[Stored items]
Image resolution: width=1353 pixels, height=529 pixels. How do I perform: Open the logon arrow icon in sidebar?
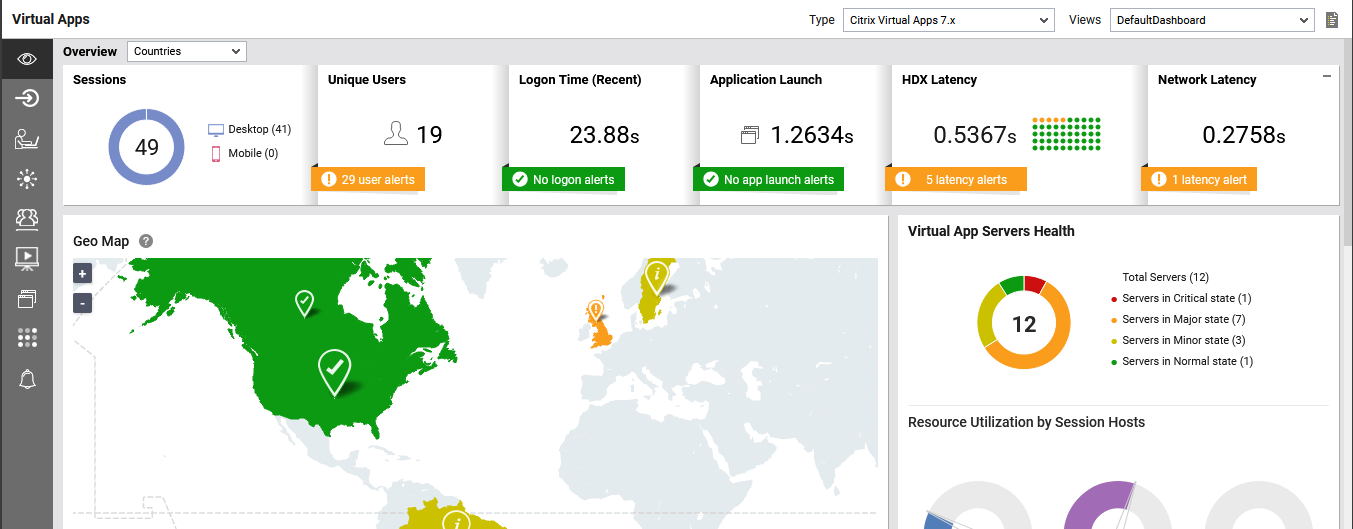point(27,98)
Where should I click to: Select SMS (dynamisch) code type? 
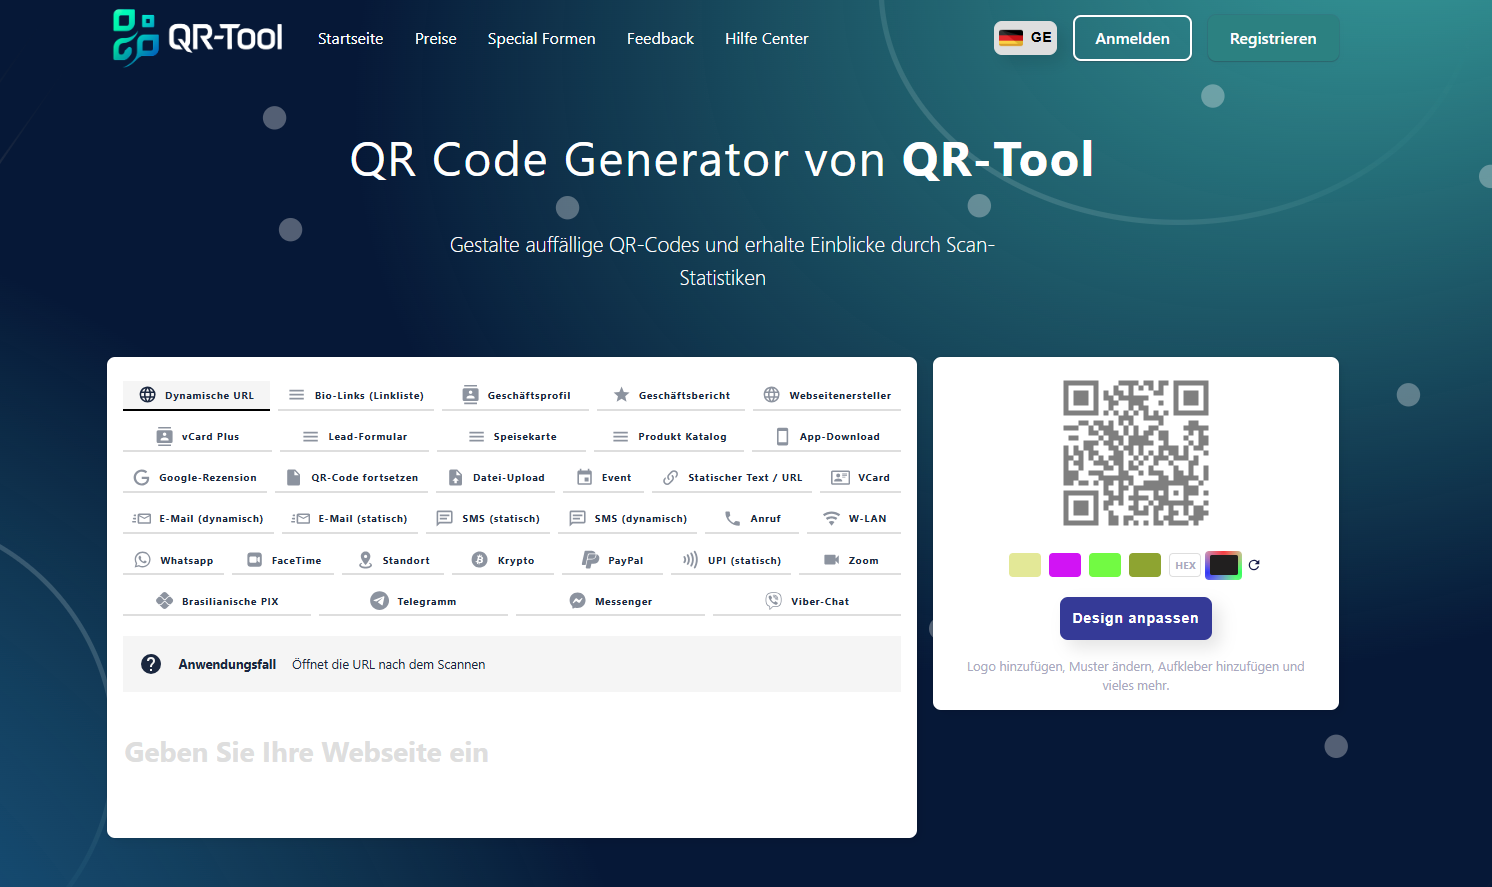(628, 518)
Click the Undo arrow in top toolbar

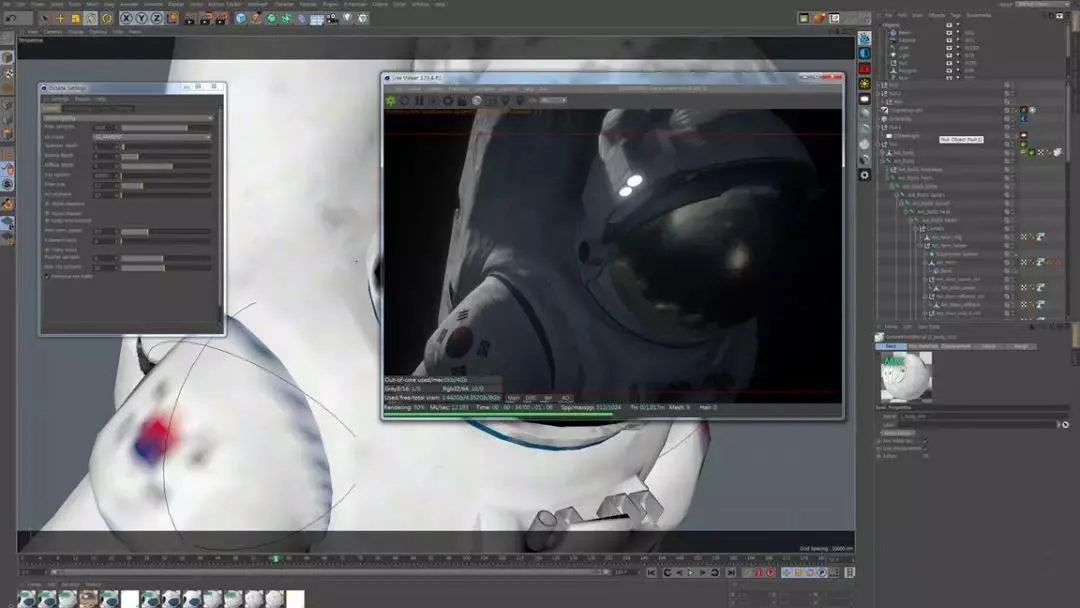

> TASK DESCRIPTION:
Would you return the data exactly as written, without the pictures?

> YOUR RESPONSE:
Image resolution: width=1353 pixels, height=529 pixels. How do I perform: Open the logon arrow icon in sidebar?
point(27,98)
Where should I click to: Select SMS (dynamisch) code type? 
(628, 518)
Click the Undo arrow in top toolbar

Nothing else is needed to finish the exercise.